Sua voz se inflamou com as últimas poucas palavras. Elas tremeram, pulsaram, ecoaram entre os baluartes dos prédios ao redor da praça com uma clareza impossível. Varina olhou a sua volta para tentar descobrir se havia algum téni entoando um cântico, adicionando o poder do Ilmodo às palavras, mas não notou nenhum movimento entre as fileiras de robes verdes e percebeu que isso devia estar vindo do próprio Nico. Ela se perguntou se Sergei teria se dado conta de que Nico podia usar o Ilmodo mesmo com as mãos acorrentadas, como nenhum téni podia fazer. A cabeça da própria Allesandra se moveu para trás como se tentasse escapar do som, e agora Sergei olhava para Nico, inclinando a cabeça, como se estivesse intrigado.
— Eu pensei que fosse a Voz de Cénzi — continuou Nico. — Pensei que era o Absoluto. Mas não era. Na verdade, era a minha própria voz que eu escutava, meu próprio ódio e preconceito. Peço desculpas a todos que me ouviram na ocasião, e eu lhes digo o seguinte: eu era, de maneira completamente involuntária, um falso profeta e teria sido melhor se vocês não tivessem me escutado. Eu poderia ainda ter o amor da pessoa mais importante da minha vida se não tivesse sido tão tolo.

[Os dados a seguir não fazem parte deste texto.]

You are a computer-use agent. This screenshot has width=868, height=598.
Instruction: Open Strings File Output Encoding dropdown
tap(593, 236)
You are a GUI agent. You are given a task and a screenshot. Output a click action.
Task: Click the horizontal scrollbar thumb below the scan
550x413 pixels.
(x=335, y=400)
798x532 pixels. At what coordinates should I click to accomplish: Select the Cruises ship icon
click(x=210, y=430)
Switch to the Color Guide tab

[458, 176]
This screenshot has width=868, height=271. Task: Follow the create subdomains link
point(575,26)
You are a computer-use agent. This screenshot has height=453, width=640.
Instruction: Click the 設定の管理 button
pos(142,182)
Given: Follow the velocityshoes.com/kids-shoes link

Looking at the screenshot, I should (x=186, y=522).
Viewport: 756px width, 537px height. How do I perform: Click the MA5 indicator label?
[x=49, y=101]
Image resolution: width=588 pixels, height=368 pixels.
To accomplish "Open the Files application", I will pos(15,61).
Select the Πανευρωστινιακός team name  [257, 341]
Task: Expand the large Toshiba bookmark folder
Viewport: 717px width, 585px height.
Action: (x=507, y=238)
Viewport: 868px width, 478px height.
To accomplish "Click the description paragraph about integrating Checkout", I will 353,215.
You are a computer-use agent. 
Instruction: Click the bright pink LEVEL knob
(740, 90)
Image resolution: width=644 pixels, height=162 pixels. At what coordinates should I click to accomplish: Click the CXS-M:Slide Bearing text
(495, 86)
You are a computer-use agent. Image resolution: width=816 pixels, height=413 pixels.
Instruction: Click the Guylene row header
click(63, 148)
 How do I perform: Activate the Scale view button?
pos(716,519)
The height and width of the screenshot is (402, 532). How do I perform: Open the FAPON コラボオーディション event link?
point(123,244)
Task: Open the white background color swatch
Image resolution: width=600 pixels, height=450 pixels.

Varina ouviu sua voz embargar e pensou em Serafina — ela tinha deixado o bebê dormindo na Casa dos Numetodos, sob os cuidados da ama de leite Belle.
— Eu peço desculpas a vocês — prosseguiu Nico — e lamento profundamente pelo que fiz. Seus pecados estão em minha cabeça, e quando Cénzi me chamar, eu vou responder por eles. Eu libero vocês. Eu lhes digo agora: sigam seu archigos. Sigam sua kraljica e seu hïrzg.
— Pronto — sussurrou Allesandra para Varina. — Foi para isso que viemos. Temos que lhe agradecer por isso, Varina...
A kraljica parecia estar pronta para se levantar e responder, mas Nico tinha tomado fôlego e agora sua voz emanava gelo e fogo ao mesmo tempo.
— Eu acreditava — ele disse. — E ainda acredito. Eu rezei durante dias pedindo pela Sua orientação. O que eu percebi é que o dom que Cénzi me deu não é limitado às leis e restrições que a fé concénziana me impingiu. A revelação de Cénzi para mim, ao despertar da minha estupidez, foi ao mesmo tempo esclarecedora e libertadora.
Nico ergueu as mãos acorrentadas como se as oferecesse para o céu.
— Eu permiti que o archigos e as pessoas da fé concénziana acorrentassem e prendessem meu dom com seus grilhões humanos quando, na verdade, Cénzi não coloca tais limitações nele. E isso os numetodos sabiam desde o princípio, justiça seja feita... — nesse momento, o olhar de Nico encontrou o de Varina novamente, e ele abriu um sorriso largo para ela. — Foi o que eu finalmente percebi e é isso o que eu demonstrarei para vocês agora.
Varina ficou de pé.
— Nico, não... — ela começou, mas sua voz não se comparava a de Nico e já era tarde demais.
As mãos dele ainda estavam erguidas, ele fez um único gesto, com ambas unidas, e berrou uma única palavra — uma palavra na língua do Ilmodo, do Scáth Cumhacht, do X’in Ka. Uma escuridão, um fragmento de noite sem estrelas e sem lua, pareceu envolvê-lo, o escondendo. Sergei soltou um grito e estendeu o braço na direção de Nico, apenas para recuar a mão soltando um grito ao tocar a escuridão. Os gardai fizeram o mesmo e, quando eles tocaram a escuridão, a noite falsa em que Nico estava envolvido de repente desapareceu.
E onde ele estava, foram encontradas apenas as correntes que o tinham prendido, caídas nas tábuas de madeira da plataforma. Nico tinha desaparecido.
Varina piscou.
— Bem — comentou ela —, parece que ele me ouviu mais do que eu esperava.